>> START Extract
Dark Upholstered Bed, Two Lamps, and a Window That Does the Heavy Lifting

Gray walls, a charcoal platform bed, and matching nightstands stay cohesive without feeling like a showroom. Natural light through the main window does the work that a lot of homeowners try to do with accessories — it keeps the room from feeling cold without requiring anything fussy.
Quick Fix: Bedside lamps with globe bases like these cast light downward and outward, which is better for reading than a drum shade sitting at the same height. Worth thinking about how you actually use bedside light before you buy — it’s a small decision that matters every single night.
Double Vanity With Marble Counters and Sconces That Earn Their Place

One sconce per mirror, positioned at eye level — light hits your face instead of the ceiling, which is the whole job. White shaker cabinets run nearly wall-to-wall, and the marble counters keep things bright without going cold. The pink tulips on the counter aren’t staging fluff. They’re the only warm note in an otherwise gray room, and they earn it.
>> END Extract
**Written request 1**
Reproduce the part of the home decor piece starting with "Gray walls, a" and going on through "requiring anything fussy.".
The records that come next have nothing to do with the home decor piece.
>> START Records for the exercise
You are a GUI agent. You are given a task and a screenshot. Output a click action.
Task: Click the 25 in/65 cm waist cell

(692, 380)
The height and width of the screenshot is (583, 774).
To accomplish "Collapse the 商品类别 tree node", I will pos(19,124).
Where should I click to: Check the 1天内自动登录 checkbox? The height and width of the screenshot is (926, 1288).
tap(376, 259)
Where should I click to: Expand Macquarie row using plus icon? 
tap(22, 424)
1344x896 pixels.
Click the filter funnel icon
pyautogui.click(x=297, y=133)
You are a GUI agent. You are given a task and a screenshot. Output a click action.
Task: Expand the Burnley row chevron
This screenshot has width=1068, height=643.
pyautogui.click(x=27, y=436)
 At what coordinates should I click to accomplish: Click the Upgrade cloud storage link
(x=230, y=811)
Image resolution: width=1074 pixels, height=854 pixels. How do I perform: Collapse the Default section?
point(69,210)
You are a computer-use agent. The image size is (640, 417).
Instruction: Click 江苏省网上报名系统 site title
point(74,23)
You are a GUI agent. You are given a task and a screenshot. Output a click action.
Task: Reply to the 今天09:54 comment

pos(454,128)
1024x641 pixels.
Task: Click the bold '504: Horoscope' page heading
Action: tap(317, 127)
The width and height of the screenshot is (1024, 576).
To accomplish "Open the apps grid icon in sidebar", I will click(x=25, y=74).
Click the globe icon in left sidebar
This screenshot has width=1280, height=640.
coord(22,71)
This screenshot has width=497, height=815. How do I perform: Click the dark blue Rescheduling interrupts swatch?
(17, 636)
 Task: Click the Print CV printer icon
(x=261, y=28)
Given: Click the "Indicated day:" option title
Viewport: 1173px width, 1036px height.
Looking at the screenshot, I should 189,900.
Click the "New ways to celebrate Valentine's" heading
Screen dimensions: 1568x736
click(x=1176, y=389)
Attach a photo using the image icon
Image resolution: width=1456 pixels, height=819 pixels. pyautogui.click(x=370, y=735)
>> END Records for the exercise
**Written request 2**
Write out the lines of the records starting with the line with "This screenshot has width=497, height=815." and going on through the final line of the records, including both.

**Exercise response 1**
Gray walls, a charcoal platform bed, and matching nightstands stay cohesive without feeling like a showroom. Natural light through the main window does the work that a lot of homeowners try to do with accessories — it keeps the room from feeling cold without requiring anything fussy.

**Exercise response 2**
This screenshot has width=497, height=815. How do I perform: Click the dark blue Rescheduling interrupts swatch?
(17, 636)
 Task: Click the Print CV printer icon
(x=261, y=28)
Given: Click the "Indicated day:" option title
Viewport: 1173px width, 1036px height.
Looking at the screenshot, I should 189,900.
Click the "New ways to celebrate Valentine's" heading
Screen dimensions: 1568x736
click(x=1176, y=389)
Attach a photo using the image icon
Image resolution: width=1456 pixels, height=819 pixels. pyautogui.click(x=370, y=735)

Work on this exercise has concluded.